Data for analysis ->
+ + +
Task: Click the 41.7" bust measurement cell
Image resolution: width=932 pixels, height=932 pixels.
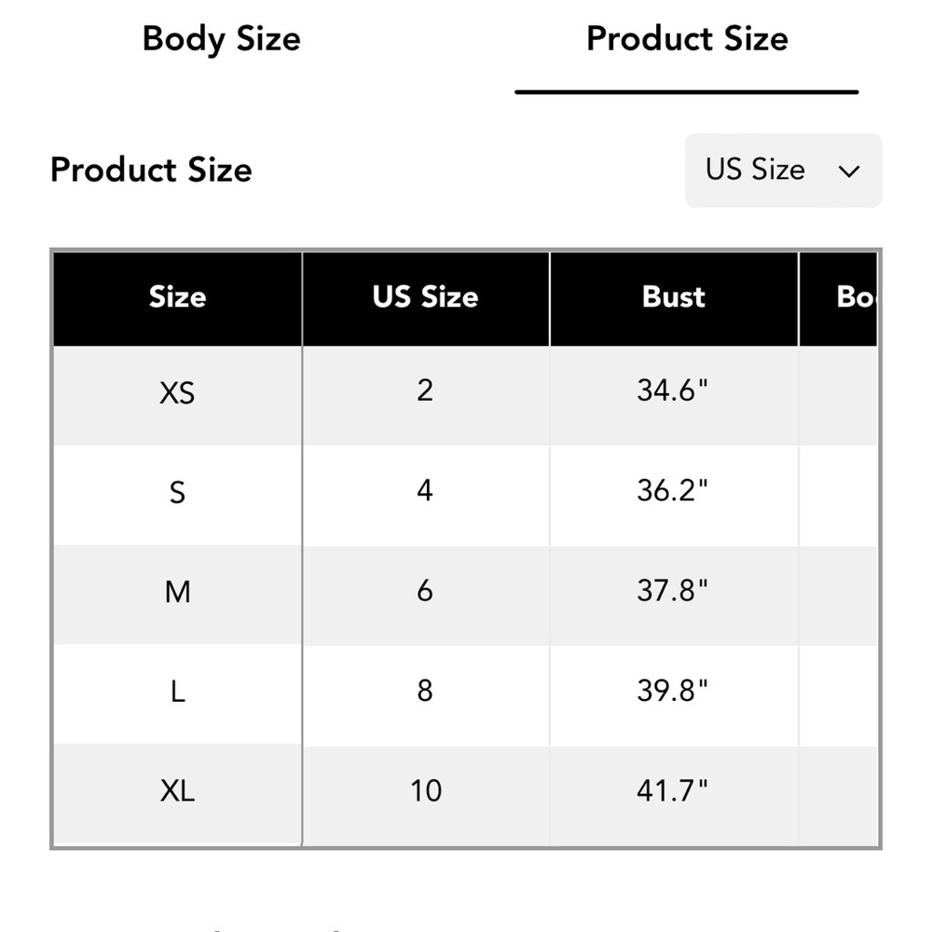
+ + +
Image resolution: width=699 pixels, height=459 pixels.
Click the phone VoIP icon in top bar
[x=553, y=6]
+ + +
About this exercise ->
What is needed is a copy of every line above in which "height" appears.

Exercise result ->
Image resolution: width=932 pixels, height=932 pixels.
Image resolution: width=699 pixels, height=459 pixels.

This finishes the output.